To use
the StatExplore node to produce a statistical summary of the input data, complete
the following steps:
-
Select
the
Explore tab on the Toolbar.
-
Select
the StatExplore node icon. Drag the node into the Diagram Workspace.
Tip
To determine
which node an icon represents, position the mouse pointer over the
icon and read the tooltip.
-
Connect
the DONOR_RAW_DATA input data source node to the StatExplore node.
To connect
the two nodes, position the mouse pointer over the right edge of the
input data source node until the pointer becomes a pencil. With the
left mouse button held down, drag the pencil to the left edge of the
StatExplore node. Then, release the mouse button. An arrow between
the two nodes indicates a successful connection.
-
Select
the StatExplore node. In the Properties Panel, scroll down to view
the Chi-Square Statistics properties. Click on the value of
Interval Variables and select
Yes from the drop-down menu that appears.
Chi-square
statistics are always computed for categorical variables. Changing
the selection for interval variables causes SAS Enterprise Miner to
distribute interval variables into five (by default) bins and compute
chi-square statistics for the binned variables when you run the node.
-
In the
Diagram Workspace, right-click the StatExplore node, and select
Run from the resulting menu. Click
Yes in the confirmation window that opens.
When you
run a node, all of the nodes preceding it in the process flow are
also run in order, beginning with the first node that has changed
since the flow was last run. If no nodes other than the one that you
select have changed since the last run, then only the node that you
select is run. You can watch the icons in the process flow diagram
to monitor the status of execution.
-
Nodes that are outlined in green
are currently running.
-
Nodes that are denoted with a check
mark inside a green circle have successfully run.
-
Nodes that are outlined in red
have failed to run due to errors.
In this
example, the DONOR_RAW_DATA input data node had not yet been run.

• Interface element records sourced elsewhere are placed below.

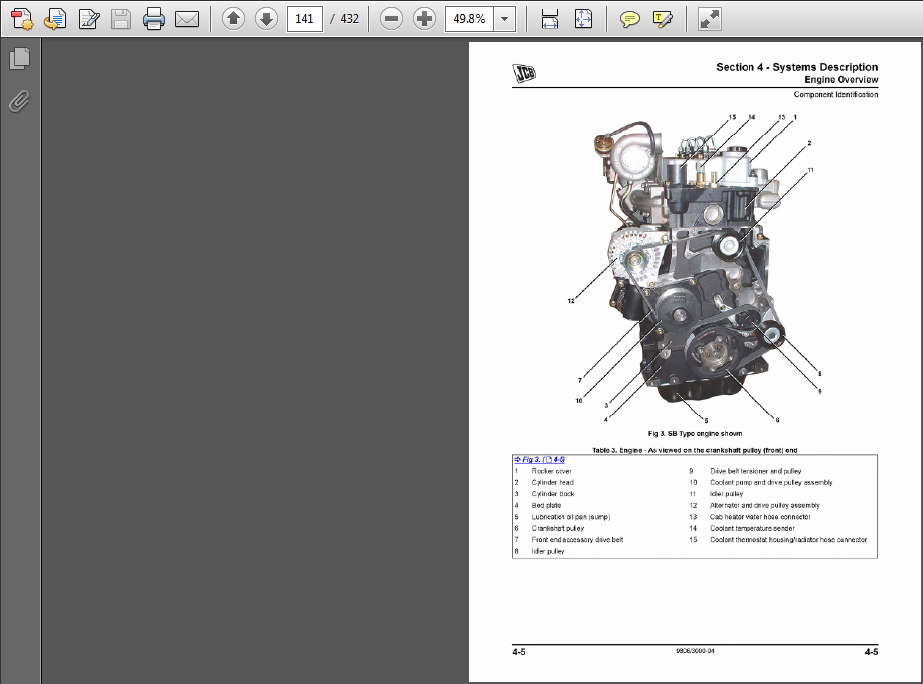Viewport: 923px width, 684px height.
Task: Zoom in using the plus button
Action: pos(424,18)
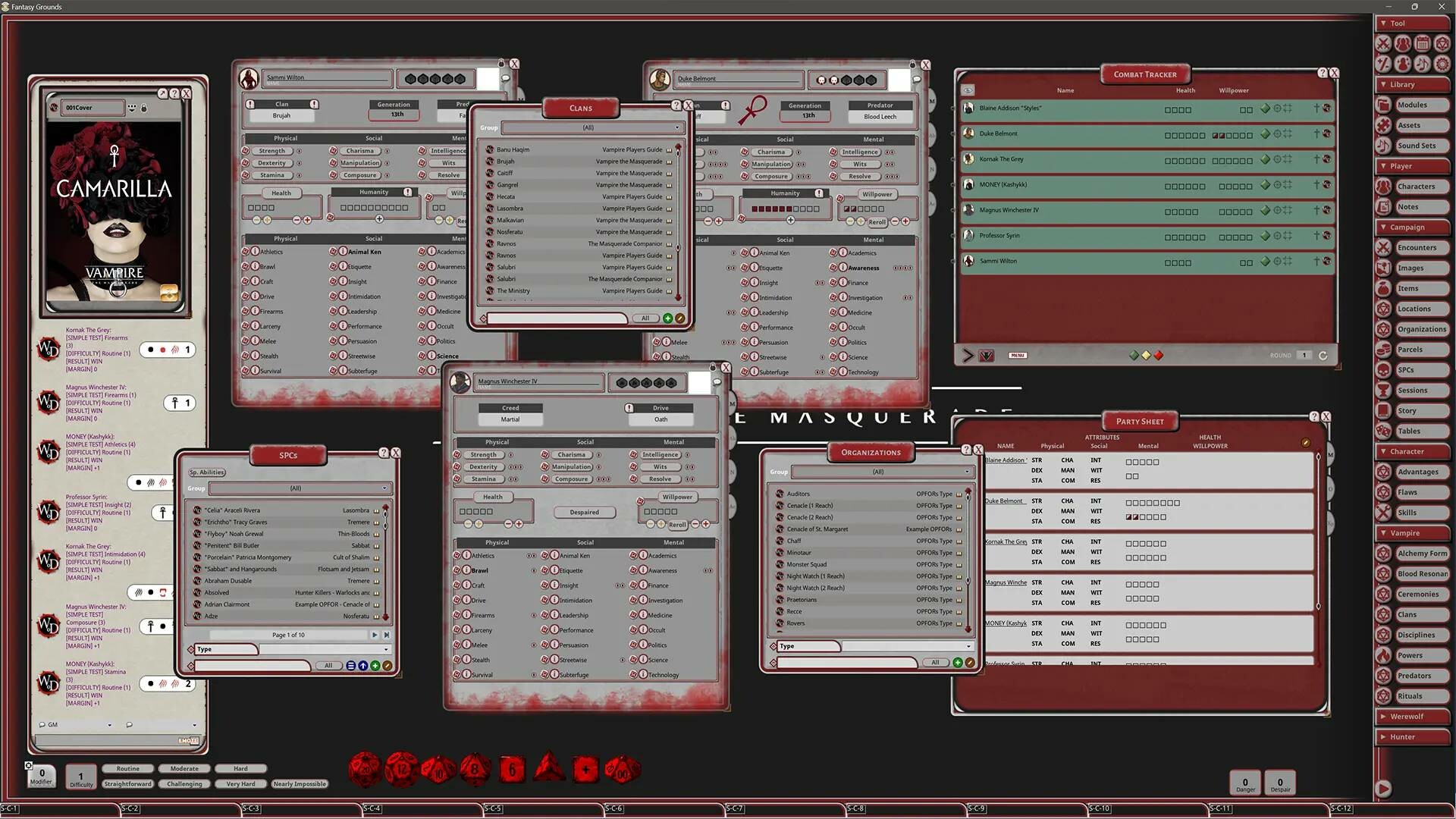Click the Nearly Impossible difficulty button
This screenshot has height=819, width=1456.
pos(300,783)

Therefore, both nodes are run when you select to run the StatExplore
node.
-
In the
window that appears when processing completes, click
Results. The Results window opens.
Note: Panels in Results
windows might not have the same arrangement on your screen, due to
window resizing. When the Results window is resized, SAS Enterprise
Miner redistributes panels for optimal viewing.
The results
window displays the following:
-
a plot that orders the variables
by their worth in predicting the target variable.
Note: In the StatExplore
node, SAS Enterprise Miner calculates variable worth using the Gini
split worth statistic that would be generated by building a decision
tree of depth 1. For detailed information about Gini split worth,
see the SAS Enterprise Miner Help.
-
the SAS output from the node.
-
a plot that orders the top 20 variables
by their chi-square statistics. You can also choose to view the top
20 variables ordered by their Cramer's V statistics on this plot.
Tip
In SAS Enterprise
Miner, you can select graphs, tables, and rows within tables and select
Copy from the right-click pop-up menu to copy these items
for subsequent pasting in other applications such as Microsoft Word
and Microsoft Excel.
-
Expand
the Output window, and then scroll to the
Class Variable
Summary Statistics and
Interval Variable Summary
Statistics sections of the output.
-
Notice that there are four variables
for which there are missing values. Later in the example, you will
impute values to use in the place of missing values for these variables.
-
Notice that several variables have
relatively large standard deviations. Later in the example, you will
plot the data and explore transformations that can reduce the variances
of these variables.
-
Close
the Results window.